▸ **Problem description**: For every line in the material, set down an identical one.

____

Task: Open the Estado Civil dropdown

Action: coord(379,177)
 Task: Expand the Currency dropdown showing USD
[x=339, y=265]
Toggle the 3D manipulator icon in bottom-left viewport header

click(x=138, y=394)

____

▸ **Written answer**:
Task: Open the Estado Civil dropdown

Action: coord(379,177)
 Task: Expand the Currency dropdown showing USD
[x=339, y=265]
Toggle the 3D manipulator icon in bottom-left viewport header

click(x=138, y=394)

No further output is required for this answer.